In my opinion, what we want to communicate about ourselves should reflect what we, as a species want others to know about us, and also what we've decided to be the truth about ourselves. Since it is unclear what the source or cause of the calamity in this scenario is, the cautious skeptic in me half assumes that humans themselves are to blame. I see no reason that future humans should be asked or channeled into making the same choices (let historians and future anthropologists determine which are mistakes) that have been made up to now.

The contents I would choose capsule would simply be a history of every civilization for which one can be provided, translated into as many languages as possible, printed onto something akin to Tyvek sheets and collected in bound volumes. Maps of the world to accompany the texts would be important.

I would also include a series of graphical or comic style books that cover the same material, though at a much less detailed level. I would also include texts on art from all corners of the world and examples of the same. My goal is to include as little as possible of a technical nature, no details of science, chemistry, technology. My theory being that providing such information would create a "shoulder of giants" situation, where they've inherited technologies without the moral frameworks or understanding to realize their implications.
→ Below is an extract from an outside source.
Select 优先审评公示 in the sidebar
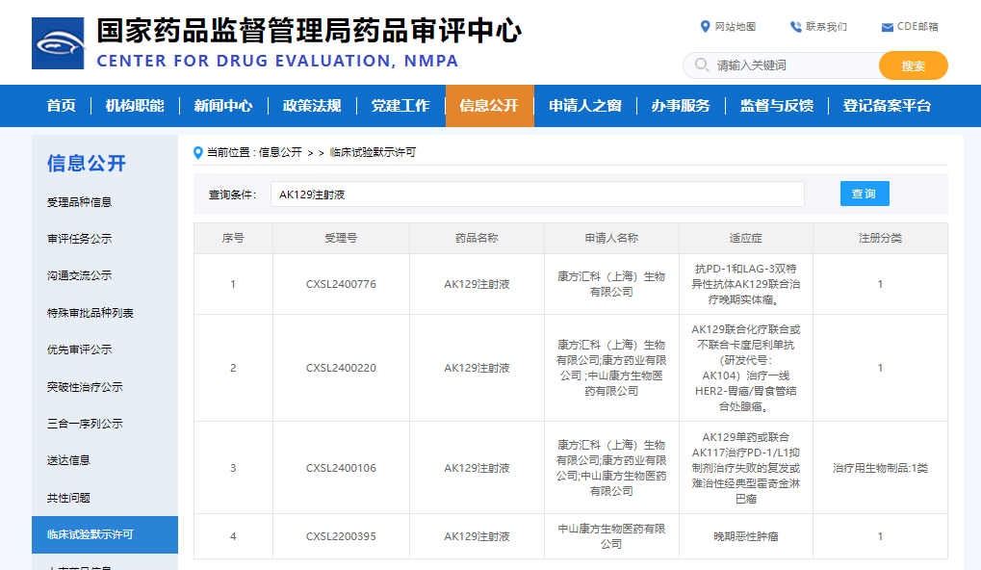The image size is (981, 570). [x=79, y=349]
It is naive to assume that whatever tribe discovers the capsule will share the findings with any other, also thereby possibly setting up one tribe/clan/culture to dominate others by having a technical head start on everyone else.

The Tyvek is difficult to tear or rip, and durable against abrasion, though of course, it isn't indestructible. Include a bunch of blank copies of this material for it to be played and experimented with so that the discovers can learn the limitations of the material without destroying the collected works on first discovery. (Hey Xingoran, Who cares what this strange symbols on here is, it makes a great lining for a bowl to hold liquids and roofing material!)

I'd rather that civilizations arise in new and wondrous arrangements, based on the needs and proclivities of the people who survive, creating human civ 2.0, rather than Human Civ 1.5. As is probably in evidence, my preference is to leave well enough alone and simply preserve as much of the knowledge of who humans were, rather than what we had built and learned.